• PROBLEM REQUIREMENTS
Answer these from the text on removing dominated rows from a table:
(a) How does the text define a "dominated row"?
(b) In the first example table, which rows are dominated, and by which row?
(c) According to the update, what does the simple parallelization of the code provide?

Start of DOCUMENT EXTRACT

3

I'm looking for a fast way to remove all dominated rows from a table (preferably using parallel processing, to take advantage of multiple cores).

By "dominated row", I mean a row that is less than or equal to another row in all columns. For example, in the following table:

tribble(~a, ~b, ~c,
        10,  5,  3,
        10,  4,  2,
         1,  4,  1,
         7,  3,  6)

Rows 2 and 3 are dominated rows (in this case they are both dominated by row 1), and should be removed. Rows 1 and 4 are not dominated by any other row and should be preserved, resulting in this table:

tribble(~a, ~b, ~c,
        10,  5,  3,
         7,  3,  6)

To further illustrate, here is the kind of code I'm looking to speed up:

table1 = as_tibble(replicate(3, runif(500000)))
colnames(table1) = c("a", "b", "c")
table2 = table1
for (i in 1:nrow(table1)) {
  table2 = filter(table2,
    (a > table1[i,]$a | b > table1[i,]$b | c > table1[i,]$c) |
    (a == table1[i,]$a & b == table1[i,]$b & c == table1[i,]$c) )
}
filtered_table = table2

I have some ideas, but figured I'd ask if there might be well-known packages/functions that do this.


UPDATE: Here is a fairly simple parallelization of the above code, which nevertheless provides a solid performance boost:

remove_dominated = function(table) {
  ncores = detectCores()

End of DOCUMENT EXTRACT
Start of DATA SECTION

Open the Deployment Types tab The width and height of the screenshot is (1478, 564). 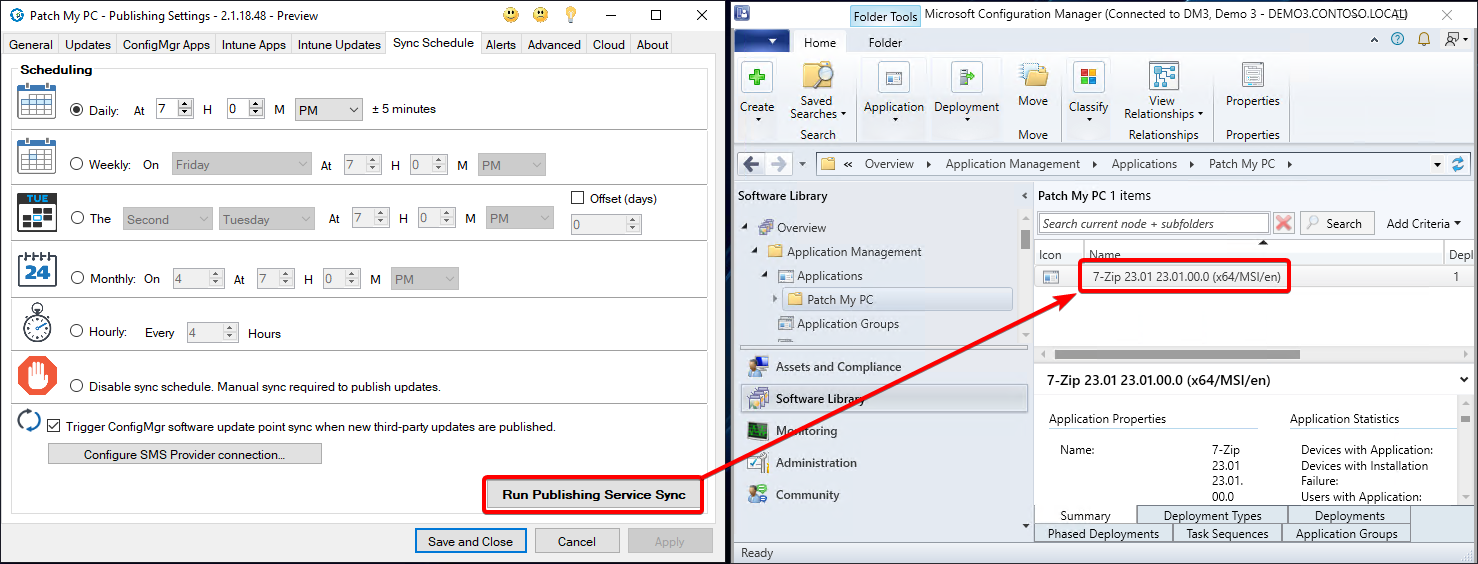(1212, 516)
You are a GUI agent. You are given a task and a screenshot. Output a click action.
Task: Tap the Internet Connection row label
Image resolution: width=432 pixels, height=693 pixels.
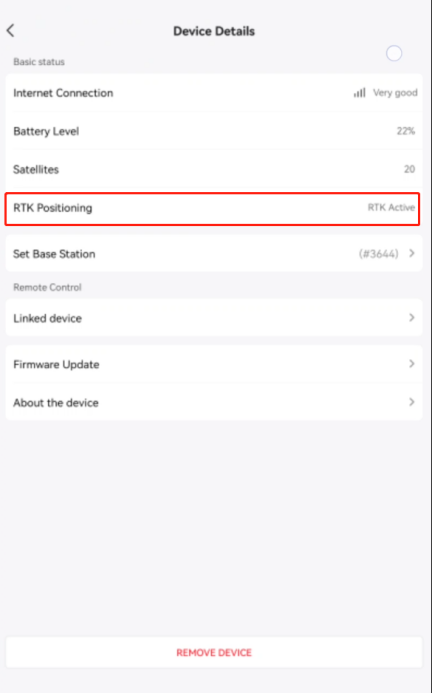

End of DATA SECTION

• WRITTEN SOLUTION
(a) A row that is less than or equal to another row in all columns.
(b) Rows 2 and 3, both dominated by row 1.
(c) A solid performance boost.